*Page extract*

Because a woman failed to seek appellate review of the decision by the Worker’s Compensation Board of Indiana that she was not permanently and totally disabled, she waived any claim of error related to that decision, the Indiana Court of Appeals has ruled.
In Janet Stewart v. Richmond Community Schools, No. 93A02-1108-EX-793, Janet Stewart, a former gym teacher, appealed the final judgment by the board that found she was not permanently and totally disabled, as a single hearing member had determined.
Stewart broke her leg while helping a student during a gymnastic maneuver. She received workers’ compensation benefits for the surgery and treatment. A year later, she fell and broke her right hip at home. She claimed the fall was caused by continuing problems with her right leg. She did not return to work.
The single hearing member determined the hip injury was related to the broken leg injury and that she was totally and permanently disabled. The board affirmed that the hip injury was a compensable claim, but reversed regarding total disability and remanded for calculation of her permanent partial impairment. Neither party appealed the board’s decision.

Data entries

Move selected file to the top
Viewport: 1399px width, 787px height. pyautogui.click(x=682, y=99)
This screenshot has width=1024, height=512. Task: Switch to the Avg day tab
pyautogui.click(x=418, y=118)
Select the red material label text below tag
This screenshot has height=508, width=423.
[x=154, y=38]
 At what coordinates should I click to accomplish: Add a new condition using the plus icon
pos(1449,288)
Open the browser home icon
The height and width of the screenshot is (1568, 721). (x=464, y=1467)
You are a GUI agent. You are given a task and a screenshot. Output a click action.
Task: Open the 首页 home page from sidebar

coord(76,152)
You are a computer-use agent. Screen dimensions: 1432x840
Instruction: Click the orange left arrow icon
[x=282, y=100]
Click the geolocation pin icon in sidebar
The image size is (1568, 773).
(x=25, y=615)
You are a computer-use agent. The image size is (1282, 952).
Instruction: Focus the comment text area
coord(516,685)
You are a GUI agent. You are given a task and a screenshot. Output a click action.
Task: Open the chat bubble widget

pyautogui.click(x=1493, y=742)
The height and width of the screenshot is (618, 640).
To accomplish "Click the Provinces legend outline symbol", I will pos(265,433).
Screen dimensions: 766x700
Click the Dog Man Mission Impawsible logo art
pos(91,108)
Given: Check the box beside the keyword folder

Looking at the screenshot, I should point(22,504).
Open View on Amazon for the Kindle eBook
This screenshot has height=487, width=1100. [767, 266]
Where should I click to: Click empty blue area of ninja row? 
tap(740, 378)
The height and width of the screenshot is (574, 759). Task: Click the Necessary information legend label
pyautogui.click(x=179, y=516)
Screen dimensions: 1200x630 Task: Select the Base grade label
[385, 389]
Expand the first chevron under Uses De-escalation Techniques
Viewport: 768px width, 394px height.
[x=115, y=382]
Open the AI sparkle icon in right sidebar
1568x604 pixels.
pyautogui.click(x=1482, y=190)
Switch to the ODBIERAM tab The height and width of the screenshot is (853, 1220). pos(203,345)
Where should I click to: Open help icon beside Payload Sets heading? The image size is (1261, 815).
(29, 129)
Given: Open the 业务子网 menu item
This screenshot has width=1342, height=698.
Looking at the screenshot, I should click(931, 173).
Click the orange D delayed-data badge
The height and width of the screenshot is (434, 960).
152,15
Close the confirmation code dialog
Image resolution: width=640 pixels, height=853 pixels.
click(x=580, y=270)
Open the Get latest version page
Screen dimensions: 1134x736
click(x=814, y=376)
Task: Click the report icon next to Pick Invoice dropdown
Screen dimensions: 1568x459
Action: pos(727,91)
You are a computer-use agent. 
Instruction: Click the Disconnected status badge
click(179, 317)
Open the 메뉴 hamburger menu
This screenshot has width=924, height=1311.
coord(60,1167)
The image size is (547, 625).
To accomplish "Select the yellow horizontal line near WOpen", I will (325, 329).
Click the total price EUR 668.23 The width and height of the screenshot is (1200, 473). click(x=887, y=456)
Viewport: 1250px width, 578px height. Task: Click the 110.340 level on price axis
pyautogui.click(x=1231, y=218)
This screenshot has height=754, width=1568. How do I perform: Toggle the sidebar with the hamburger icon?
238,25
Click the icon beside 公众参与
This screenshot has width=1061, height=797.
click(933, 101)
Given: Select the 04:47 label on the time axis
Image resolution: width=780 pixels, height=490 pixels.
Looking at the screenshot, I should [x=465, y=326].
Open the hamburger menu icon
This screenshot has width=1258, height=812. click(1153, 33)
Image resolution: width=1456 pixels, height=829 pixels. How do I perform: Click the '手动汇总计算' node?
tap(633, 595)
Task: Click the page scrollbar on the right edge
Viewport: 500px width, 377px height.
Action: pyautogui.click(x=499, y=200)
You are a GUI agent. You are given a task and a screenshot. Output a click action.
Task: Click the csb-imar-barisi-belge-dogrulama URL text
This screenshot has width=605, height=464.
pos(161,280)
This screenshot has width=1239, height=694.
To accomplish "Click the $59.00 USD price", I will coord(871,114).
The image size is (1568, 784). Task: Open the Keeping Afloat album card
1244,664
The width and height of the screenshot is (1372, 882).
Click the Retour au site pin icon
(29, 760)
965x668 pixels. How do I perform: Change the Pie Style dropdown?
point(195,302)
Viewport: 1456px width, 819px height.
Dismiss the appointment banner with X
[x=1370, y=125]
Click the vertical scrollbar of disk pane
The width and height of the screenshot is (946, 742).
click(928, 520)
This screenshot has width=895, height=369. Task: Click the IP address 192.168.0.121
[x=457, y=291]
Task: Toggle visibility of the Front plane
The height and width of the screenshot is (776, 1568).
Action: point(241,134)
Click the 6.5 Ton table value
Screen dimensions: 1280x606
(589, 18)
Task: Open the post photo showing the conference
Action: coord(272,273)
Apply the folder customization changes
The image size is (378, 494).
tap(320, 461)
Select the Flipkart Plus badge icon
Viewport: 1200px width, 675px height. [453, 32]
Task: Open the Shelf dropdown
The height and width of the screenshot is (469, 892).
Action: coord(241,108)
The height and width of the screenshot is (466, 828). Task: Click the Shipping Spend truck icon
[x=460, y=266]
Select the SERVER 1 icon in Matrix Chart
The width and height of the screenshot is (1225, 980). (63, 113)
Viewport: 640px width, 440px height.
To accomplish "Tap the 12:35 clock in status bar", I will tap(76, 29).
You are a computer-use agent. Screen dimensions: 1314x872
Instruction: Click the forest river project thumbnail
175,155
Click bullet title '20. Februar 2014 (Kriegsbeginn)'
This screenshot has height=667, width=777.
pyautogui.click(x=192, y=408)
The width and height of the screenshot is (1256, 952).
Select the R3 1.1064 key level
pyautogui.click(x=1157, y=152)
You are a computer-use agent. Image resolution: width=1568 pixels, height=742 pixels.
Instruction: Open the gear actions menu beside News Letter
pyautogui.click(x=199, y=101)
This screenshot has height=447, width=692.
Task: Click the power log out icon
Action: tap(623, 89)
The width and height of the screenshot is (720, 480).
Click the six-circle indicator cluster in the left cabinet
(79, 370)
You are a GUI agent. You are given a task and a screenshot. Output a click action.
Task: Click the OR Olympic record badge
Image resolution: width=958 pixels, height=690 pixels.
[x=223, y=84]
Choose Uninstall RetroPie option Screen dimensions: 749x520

*Task prompt*
Reproduce the entire court ruling summary word for word. The records are separate material and are unrelated to the text.

*Solution to this task*
Because a woman failed to seek appellate review of the decision by the Worker’s Compensation Board of Indiana that she was not permanently and totally disabled, she waived any claim of error related to that decision, the Indiana Court of Appeals has ruled.
In Janet Stewart v. Richmond Community Schools, No. 93A02-1108-EX-793, Janet Stewart, a former gym teacher, appealed the final judgment by the board that found she was not permanently and totally disabled, as a single hearing member had determined.
Stewart broke her leg while helping a student during a gymnastic maneuver. She received workers’ compensation benefits for the surgery and treatment. A year later, she fell and broke her right hip at home. She claimed the fall was caused by continuing problems with her right leg. She did not return to work.
The single hearing member determined the hip injury was related to the broken leg injury and that she was totally and permanently disabled. The board affirmed that the hip injury was a compensable claim, but reversed regarding total disability and remanded for calculation of her permanent partial impairment. Neither party appealed the board’s decision.